The state’s poor fiscal health cast a dark cloud over the entire decade, with each budget year beginning with a projected large deficit. In 2001 the League sounded an alarm as phased-in tax cuts enacted in 1999 threatened revenues needed for state services. The struggle to maintain a revenue base that was adequate, stable and fair continued throughout the ’00s as the League’s analyses informed the debate about a proposal to constitutionally limit state spending (StopOverspending—much like Colorado’s TABOR amendment) and a proposal to replace most of Michigan’s taxes with a flat consumption tax—the Fair Tax proposal). Numerous analyses, public policy forums, coalition leadership and annual publication of Tax Dollars at Work: Public Spending for Selected Health and Social Programs in Michigan were critical to abroad public education effort throughout the decade.
As the Great Recession consumed the nation and ravaged Michigan, the American Recovery and Reinvestment Act of 2009 offered a glimmer of hope for Michigan. Federal funds through the Act rescued the automobile industry, which was on the verge of collapse and key to the future of Michigan and the Midwest. It also funneled funds to Michigan for an array of programs that created new jobs and enabled thousands of workers to remain employed, rather than losing their jobs to budget cuts. Just after the Act took effect, the League sponsored a public policy forum that featured the director of Michigan’s Economic Recovery Office; forum attendees received up-to-date information about the distribution and use of funds in Michigan. The League also produced analyses of the impact of the Act in Michigan.

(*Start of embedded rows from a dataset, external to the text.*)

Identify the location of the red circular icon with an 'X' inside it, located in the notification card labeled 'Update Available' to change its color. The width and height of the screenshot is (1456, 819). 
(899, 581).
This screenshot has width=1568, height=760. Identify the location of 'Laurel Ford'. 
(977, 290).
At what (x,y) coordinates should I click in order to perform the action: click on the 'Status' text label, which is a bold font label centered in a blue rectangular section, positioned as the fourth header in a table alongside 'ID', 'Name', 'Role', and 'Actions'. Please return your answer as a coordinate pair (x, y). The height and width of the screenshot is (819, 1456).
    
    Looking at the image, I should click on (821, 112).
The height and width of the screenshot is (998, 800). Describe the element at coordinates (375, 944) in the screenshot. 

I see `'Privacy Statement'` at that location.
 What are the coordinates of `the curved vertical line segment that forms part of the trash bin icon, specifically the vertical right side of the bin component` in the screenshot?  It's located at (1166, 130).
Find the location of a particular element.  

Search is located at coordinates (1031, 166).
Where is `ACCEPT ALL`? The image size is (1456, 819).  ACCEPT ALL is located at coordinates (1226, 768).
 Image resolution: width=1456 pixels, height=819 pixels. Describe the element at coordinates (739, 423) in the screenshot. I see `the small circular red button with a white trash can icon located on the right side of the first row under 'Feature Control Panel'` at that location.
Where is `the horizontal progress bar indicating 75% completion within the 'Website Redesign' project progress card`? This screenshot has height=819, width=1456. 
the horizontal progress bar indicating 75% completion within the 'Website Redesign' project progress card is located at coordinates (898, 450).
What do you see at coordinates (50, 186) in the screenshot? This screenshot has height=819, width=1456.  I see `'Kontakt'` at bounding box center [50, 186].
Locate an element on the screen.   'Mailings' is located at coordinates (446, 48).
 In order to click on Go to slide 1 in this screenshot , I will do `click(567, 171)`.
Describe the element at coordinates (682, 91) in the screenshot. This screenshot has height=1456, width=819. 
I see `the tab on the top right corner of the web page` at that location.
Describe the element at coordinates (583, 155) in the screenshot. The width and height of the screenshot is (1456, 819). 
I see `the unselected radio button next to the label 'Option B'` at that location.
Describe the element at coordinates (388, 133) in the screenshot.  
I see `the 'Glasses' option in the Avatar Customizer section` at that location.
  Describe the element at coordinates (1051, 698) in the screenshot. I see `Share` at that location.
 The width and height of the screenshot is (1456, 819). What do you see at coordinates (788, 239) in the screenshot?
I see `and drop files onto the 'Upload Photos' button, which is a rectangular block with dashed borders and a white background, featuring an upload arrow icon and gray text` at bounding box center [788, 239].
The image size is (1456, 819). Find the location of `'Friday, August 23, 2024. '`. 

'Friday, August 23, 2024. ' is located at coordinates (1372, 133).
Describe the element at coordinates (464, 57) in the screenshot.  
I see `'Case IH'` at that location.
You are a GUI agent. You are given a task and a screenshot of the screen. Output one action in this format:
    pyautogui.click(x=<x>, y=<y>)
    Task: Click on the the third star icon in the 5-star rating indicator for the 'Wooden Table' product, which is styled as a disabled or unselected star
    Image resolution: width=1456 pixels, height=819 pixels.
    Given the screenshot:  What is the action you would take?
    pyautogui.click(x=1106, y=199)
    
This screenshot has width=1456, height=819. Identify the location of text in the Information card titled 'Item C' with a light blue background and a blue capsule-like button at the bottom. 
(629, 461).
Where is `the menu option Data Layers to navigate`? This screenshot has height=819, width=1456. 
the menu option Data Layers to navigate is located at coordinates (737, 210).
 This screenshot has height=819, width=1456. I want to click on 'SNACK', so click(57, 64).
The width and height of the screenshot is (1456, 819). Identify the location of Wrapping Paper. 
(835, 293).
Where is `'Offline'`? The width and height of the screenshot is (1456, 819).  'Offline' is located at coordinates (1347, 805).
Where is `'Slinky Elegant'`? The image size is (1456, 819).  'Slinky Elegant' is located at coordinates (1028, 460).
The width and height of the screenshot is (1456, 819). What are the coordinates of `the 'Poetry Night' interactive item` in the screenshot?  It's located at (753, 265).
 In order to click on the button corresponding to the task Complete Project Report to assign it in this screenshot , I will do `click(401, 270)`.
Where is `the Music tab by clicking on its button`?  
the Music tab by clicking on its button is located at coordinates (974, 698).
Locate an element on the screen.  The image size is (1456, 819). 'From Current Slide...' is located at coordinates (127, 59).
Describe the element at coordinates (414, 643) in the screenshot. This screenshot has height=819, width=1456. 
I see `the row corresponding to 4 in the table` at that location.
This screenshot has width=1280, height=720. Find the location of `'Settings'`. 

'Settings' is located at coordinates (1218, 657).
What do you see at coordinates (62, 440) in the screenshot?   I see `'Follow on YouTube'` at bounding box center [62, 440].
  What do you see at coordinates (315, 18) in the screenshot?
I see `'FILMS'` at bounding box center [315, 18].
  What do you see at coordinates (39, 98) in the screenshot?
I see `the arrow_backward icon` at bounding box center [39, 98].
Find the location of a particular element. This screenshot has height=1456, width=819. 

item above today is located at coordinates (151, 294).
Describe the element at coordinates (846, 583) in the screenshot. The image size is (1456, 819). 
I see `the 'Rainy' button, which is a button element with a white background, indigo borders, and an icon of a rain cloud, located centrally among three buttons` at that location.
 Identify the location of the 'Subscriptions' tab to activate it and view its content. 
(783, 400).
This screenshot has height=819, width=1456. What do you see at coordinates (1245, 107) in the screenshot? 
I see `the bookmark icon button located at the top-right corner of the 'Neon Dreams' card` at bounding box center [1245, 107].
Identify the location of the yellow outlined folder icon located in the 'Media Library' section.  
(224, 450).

Despite the adverse environment throughout the decade, the League achieved several long-sought policy goals: extension of food stamp eligibility to single adults; an increase in the state’s minimum wage—the first in eight years; and enactment of a state Earned Income Tax Credit—passed in 2006 and effective in tax year 2008.
Organizationally, the League was fortunate to have the continued support of the foundation community and local United Ways, despite declines in assets and giving during the economic decline. The League undertook a comprehensive strategic planning process in 2002 that guided its work throughout the decade and, in 2007 with the retirement of Ann Marston, long-time staffer Sharon Parks assumed leadership of the organization, retiring in 2010. Gilda Z. Jacobs took over as president and CEO in 2011.
At the close of the decade, as stagnant state funding and retrenchment in public services eroded the social safety net, significant challenges loomed for Michigan residents still struggling to make ends meet, and for new Michigan policymakers charged with improving the state’s economy and the circumstances of its residents.
A century after it began, the League continues to pull citizens and groups together to address major public welfare issues of the day. In 2011, it helped launch the Michigan Consumers for Healthcare, a consumer advocacy organization helping to implement the Affordable Care Act, and the Prosperity Coalition, a Kellogg-funded initiative to bring new voices to the table around the topic of vulnerable children and their families and racial equity.